# Start of Reading text

Single by Gorillaz

from the album Gorillaz
- B-side: "Left Hand Suzuki Method"; "Hip Albatross";
- Released: 25 June 2001
- Genre: Trip hop; dub; funk;
- Length: 3:30
- Label: Parlophone; EMI; Virgin America;
- Songwriters: Damon Albarn; Jamie Hewlett;
- Producers: Gorillaz; Dan the Automator; Tom Girling; Jason Cox;

Gorillaz singles chronology
| "Clint Eastwood" (2001) | "19-2000" (2001) | "Rock the House" (2001) |

Music videos
- "19-2000" on YouTube
- "19-2000" (Soulchild Remix) on YouTube

= 19-2000 =

2001 single by Gorillaz

"19-2000", sometimes written "19/2000" and also known as "Get the Cool Shoeshine", is a song from British virtual band Gorillaz' self-titled debut album Gorillaz. It was the second single from the album, released on 25 June 2001 in the United Kingdom. "19-2000" reached number six on the UK Singles Chart and number 34 on the US Billboard Mainstream Top 40 chart. It was particularly successful in New Zealand, where it reached number one for a week in September 2001.

==Background==
"19-2000" was accompanied by a completely new version of the song, called the "Soulchild Remix", which was produced by music producers Damien Mendis and Stuart Bradbury. Mendis was asked to remix a track off the album in the hope that it would give it crossover potential, in the same way as the Ed Case remix of "Clint Eastwood" had. Mendis was given a copy of all their demos and finished tracks for the album, being told to "pick [a song] that you can produce, remix or whatever into a hit single". Mendis was unsure which track to choose, and only when he was told that Jamie Hewlett was already working on the video for "19-2000", did he make his decision. Tina Weymouth and Miho Hatori contributed backing vocals to "19–2000", whilst Damon Albarn performed the vocals on the verses.

# End of Reading text

→ Requirement 1: Convert everything from the first line of the entries down to the line containing "[x=72, y=46]" into a JSON list of strings, one string per line, leaving out blank lines.

# Start of Extracted records

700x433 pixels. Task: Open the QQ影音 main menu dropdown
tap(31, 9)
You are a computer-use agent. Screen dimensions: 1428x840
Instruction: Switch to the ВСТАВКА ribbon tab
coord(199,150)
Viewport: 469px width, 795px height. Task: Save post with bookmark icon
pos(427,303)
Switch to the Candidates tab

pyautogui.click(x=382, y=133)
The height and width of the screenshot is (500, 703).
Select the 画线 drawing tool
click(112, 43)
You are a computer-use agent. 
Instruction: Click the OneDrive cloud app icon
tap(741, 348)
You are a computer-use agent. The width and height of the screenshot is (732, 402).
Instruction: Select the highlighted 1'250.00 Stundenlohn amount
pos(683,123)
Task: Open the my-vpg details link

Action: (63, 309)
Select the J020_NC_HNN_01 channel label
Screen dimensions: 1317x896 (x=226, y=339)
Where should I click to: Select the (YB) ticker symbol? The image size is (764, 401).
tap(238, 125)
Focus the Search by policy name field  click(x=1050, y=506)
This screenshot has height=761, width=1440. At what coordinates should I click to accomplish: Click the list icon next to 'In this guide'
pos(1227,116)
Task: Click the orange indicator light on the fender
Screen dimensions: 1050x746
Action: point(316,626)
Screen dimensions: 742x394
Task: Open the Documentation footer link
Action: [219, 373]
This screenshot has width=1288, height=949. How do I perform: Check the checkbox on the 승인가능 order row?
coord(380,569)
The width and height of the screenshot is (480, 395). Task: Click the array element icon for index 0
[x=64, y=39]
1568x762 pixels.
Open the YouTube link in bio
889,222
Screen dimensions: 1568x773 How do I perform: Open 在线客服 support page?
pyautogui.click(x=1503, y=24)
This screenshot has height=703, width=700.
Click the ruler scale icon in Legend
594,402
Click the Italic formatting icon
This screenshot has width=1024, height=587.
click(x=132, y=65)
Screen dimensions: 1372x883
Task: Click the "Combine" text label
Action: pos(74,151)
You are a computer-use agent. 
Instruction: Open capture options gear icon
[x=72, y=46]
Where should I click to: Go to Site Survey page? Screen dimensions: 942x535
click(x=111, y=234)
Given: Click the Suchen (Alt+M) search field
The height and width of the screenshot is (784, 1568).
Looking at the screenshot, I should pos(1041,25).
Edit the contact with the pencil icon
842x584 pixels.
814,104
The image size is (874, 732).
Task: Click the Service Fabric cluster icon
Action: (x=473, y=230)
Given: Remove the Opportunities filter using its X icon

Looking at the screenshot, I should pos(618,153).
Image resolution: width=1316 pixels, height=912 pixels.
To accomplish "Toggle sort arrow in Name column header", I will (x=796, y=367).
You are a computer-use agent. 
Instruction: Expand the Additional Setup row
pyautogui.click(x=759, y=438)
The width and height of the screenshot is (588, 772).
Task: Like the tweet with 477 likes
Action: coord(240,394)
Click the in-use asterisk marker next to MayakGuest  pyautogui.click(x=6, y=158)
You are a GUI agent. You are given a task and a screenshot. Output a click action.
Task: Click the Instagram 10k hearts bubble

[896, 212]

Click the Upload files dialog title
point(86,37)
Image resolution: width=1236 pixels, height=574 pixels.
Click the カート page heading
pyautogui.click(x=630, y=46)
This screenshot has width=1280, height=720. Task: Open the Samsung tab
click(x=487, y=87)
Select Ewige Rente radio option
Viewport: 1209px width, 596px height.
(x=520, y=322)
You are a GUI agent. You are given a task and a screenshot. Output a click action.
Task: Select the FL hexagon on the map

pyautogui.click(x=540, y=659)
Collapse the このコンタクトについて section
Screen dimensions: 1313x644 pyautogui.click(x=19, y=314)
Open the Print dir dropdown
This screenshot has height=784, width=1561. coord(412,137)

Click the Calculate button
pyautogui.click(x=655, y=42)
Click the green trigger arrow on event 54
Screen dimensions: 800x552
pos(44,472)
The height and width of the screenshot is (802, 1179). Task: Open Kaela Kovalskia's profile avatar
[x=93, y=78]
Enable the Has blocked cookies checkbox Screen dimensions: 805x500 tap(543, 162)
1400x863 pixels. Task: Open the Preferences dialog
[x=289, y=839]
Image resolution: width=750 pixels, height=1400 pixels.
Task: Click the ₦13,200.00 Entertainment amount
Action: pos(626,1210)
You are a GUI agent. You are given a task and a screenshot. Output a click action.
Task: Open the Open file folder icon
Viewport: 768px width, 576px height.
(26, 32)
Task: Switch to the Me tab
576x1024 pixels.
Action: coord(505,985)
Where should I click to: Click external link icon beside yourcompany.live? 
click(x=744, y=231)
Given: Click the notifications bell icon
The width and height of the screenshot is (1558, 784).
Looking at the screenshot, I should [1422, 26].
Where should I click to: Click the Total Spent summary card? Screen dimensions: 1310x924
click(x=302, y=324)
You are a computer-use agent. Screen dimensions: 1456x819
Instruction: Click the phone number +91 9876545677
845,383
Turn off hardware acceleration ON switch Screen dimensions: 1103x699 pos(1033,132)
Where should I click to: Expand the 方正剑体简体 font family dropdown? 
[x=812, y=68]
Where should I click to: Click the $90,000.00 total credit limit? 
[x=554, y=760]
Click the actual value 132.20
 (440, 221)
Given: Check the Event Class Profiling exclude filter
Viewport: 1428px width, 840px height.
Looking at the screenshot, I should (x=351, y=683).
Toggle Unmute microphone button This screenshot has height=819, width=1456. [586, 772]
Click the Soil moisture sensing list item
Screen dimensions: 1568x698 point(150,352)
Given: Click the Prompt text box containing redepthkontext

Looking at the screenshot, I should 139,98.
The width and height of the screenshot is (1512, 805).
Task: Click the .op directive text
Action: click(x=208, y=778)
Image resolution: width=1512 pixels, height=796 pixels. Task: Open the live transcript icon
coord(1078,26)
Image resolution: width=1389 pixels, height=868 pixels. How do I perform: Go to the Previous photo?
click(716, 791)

# End of Extracted records

→ Requirement 2: According to the article on "19-2000", who produced the "Soulchild Remix"?

→ Right answer 1:
[
  "700x433 pixels. Task: Open the QQ影音 main menu dropdown",
  "tap(31, 9)",
  "You are a computer-use agent. Screen dimensions: 1428x840",
  "Instruction: Switch to the ВСТАВКА ribbon tab",
  "coord(199,150)",
  "Viewport: 469px width, 795px height. Task: Save post with bookmark icon",
  "pos(427,303)",
  "Switch to the Candidates tab",
  "pyautogui.click(x=382, y=133)",
  "The height and width of the screenshot is (500, 703).",
  "Select the 画线 drawing tool",
  "click(112, 43)",
  "You are a computer-use agent. ",
  "Instruction: Click the OneDrive cloud app icon",
  "tap(741, 348)",
  "You are a computer-use agent. The width and height of the screenshot is (732, 402).",
  "Instruction: Select the highlighted 1'250.00 Stundenlohn amount",
  "pos(683,123)",
  "Task: Open the my-vpg details link",
  "Action: (63, 309)",
  "Select the J020_NC_HNN_01 channel label",
  "Screen dimensions: 1317x896 (x=226, y=339)",
  "Where should I click to: Select the (YB) ticker symbol? The image size is (764, 401).",
  "tap(238, 125)",
  "Focus the Search by policy name field  click(x=1050, y=506)",
  "This screenshot has height=761, width=1440. At what coordinates should I click to accomplish: Click the list icon next to 'In this guide'",
  "pos(1227,116)",
  "Task: Click the orange indicator light on the fender",
  "Screen dimensions: 1050x746",
  "Action: point(316,626)",
  "Screen dimensions: 742x394",
  "Task: Open the Documentation footer link",
  "Action: [219, 373]",
  "This screenshot has width=1288, height=949. How do I perform: Check the checkbox on the 승인가능 order row?",
  "coord(380,569)",
  "The width and height of the screenshot is (480, 395). Task: Click the array element icon for index 0",
  "[x=64, y=39]",
  "1568x762 pixels.",
  "Open the YouTube link in bio",
  "889,222",
  "Screen dimensions: 1568x773 How do I perform: Open 在线客服 support page?",
  "pyautogui.click(x=1503, y=24)",
  "This screenshot has height=703, width=700.",
  "Click the ruler scale icon in Legend",
  "594,402",
  "Click the Italic formatting icon",
  "This screenshot has width=1024, height=587.",
  "click(x=132, y=65)",
  "Screen dimensions: 1372x883",
  "Task: Click the \"Combine\" text label",
  "Action: pos(74,151)",
  "You are a computer-use agent. ",
  "Instruction: Open capture options gear icon",
  "[x=72, y=46]"
]

→ Right answer 2: Damien Mendis and Stuart Bradbury